Les exclus

ÉDITORIAL / Le gouvernement du Québec manque à ses responsabilités en tardant à garantir l'accès gratuit à l'école publique pour les enfants dont les parents ont un statut d'immigration précaire, un problème connu et documenté depuis plusieurs années.
La Convention relative aux droits des enfants, dont le Québec est signataire, stipule pourtant que les États doivent protéger l'enfant de toute forme de discrimination ou de sanction, notamment celles « motivées par la situation juridique (...) de ses parents ».
Or, la Loi québécoise sur l'instruction publique exclut les enfants sans-papiers, bien que les commissions scolaires peuvent les accepter, mais sans recevoir d'aide financière de Québec.
Selon le collectif Éducation sans frontières, toutefois, des frais de 5000 à 6000 $ par année seraient demandés aux parents d'enfants sans-papiers, pour le primaire, une somme que les familles n'ont pas.
En 2014, le Protecteur du citoyen avait pressé Québec de modifier le règlement pour assurer aux enfants de 6 à 16 ans résidant au Québec l'accès gratuit à l'école primaire et secondaire, « sans égard à son statut d'immigration », comme cela se fait notamment en Ontario et en Colombie-Britannique.
Il est inconcevable qu'un gouvernement qui prêche l'inclusion puisse tolérer que des enfants, entre 300 et 400 selon le ministère de l'Éducation, mais plus d'un millier selon les organismes qui viennent en aide aux réfugiés et aux immigrants, n'aient pas accès à l'éducation parce que leurs parents ne peuvent fournir tous les papiers d'immigration ou craignent d'être expulsés s'ils les inscrivent à l'école.

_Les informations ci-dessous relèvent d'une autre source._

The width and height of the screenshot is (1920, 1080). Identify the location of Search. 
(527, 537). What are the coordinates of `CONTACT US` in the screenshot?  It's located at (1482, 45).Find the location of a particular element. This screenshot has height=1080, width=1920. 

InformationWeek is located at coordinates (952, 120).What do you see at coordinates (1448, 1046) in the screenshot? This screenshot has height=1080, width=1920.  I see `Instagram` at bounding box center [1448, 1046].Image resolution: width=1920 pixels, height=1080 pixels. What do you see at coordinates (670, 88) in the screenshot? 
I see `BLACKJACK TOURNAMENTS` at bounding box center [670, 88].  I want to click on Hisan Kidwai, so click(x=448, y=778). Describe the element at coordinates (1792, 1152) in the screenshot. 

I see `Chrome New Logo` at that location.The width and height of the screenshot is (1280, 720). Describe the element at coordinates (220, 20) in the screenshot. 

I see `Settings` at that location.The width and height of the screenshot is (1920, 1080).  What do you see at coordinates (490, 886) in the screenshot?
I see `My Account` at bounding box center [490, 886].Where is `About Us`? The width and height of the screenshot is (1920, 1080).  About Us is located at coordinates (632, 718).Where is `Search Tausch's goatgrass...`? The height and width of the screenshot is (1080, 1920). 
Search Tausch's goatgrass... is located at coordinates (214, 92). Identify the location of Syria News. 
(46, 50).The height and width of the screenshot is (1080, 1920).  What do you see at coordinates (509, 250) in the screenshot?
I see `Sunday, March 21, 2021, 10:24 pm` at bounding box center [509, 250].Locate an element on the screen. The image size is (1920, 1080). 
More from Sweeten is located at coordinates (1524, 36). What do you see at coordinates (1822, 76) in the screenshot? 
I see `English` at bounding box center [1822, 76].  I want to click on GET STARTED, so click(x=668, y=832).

Le problème est concentré à Montréal, mais ne toucherait pas que Montréal.
La Commission scolaire de la Région-de-Sherbrooke dit toutefois ne pas avoir de données à ce sujet, bien que Sherbrooke est la troisième ville québécoise pour l'immigration.
Le ministre de l'Éducation, Sébastien Proulx, affirme vouloir régler le dossier, mais rien ou si peu semble bouger.
En 2013, l'ancien gouvernement péquiste avait permis à des familles sans permis de résidence d'inscrire gratuitement leurs enfants à l'école, mais sans véritablement résoudre le problème, tandis que les libéraux s'étaient engagés dès 2014 à mettre des mesures en place. On attend toujours.
Québec solidaire a ramené le dossier dans l'actualité en septembre dernier lorsque l'ex-députée Françoise David avait présenté une motion adoptée à l'unanimité par l'Assemblée nationale pour que le statut d'immigration d'un enfant résidant au Québec ne l'empêche pas de fréquenter gratuitement l'école primaire ou secondaire.
Et, il y a six semaines, QS a déposé un projet de loi pour modifier la Loi sur l'instruction publique afin de garantir la confidentialité du dossier de l'élève et celle des parents pour que les enfants puissent être inscrits à l'école, recevant l'appui de plusieurs organisations, dont la Centrale des syndicats du Québec et la Commission scolaire de Montréal.
Le député Amir Khadir est revenu à la charge vendredi dernier pour presser le ministre de l'Éducation d'accélérer les choses alors qu'il reste cinq semaines de travaux parlementaires.
Malheureusement, le gouvernement n'en est pas là : le ministre Proulx préparerait un projet de loi portant sur plusieurs enjeux liés à l'éducation, dont les enfants sans-papiers, la fréquentation scolaire, la scolarisation à domicile et les écoles illégales, ce qui risque d'être plus long et plus compliqué que la proposition de QS, donc de ne pas aboutir à temps pour la prochaine rentrée scolaire.
Le gouvernement du Québec doit bien sûr contrôler l'immigration et s'assurer que les nouveaux arrivants régularisent leur situation.
Mais pourquoi punir les enfants et retarder leur développement, donc risquer leur exclusion? C'est inacceptable.
Pour le moment, tout indique que les enfants sans-papiers ne pourront être de la prochaine rentrée scolaire, alors que l'on attend une solution depuis plus de trois ans.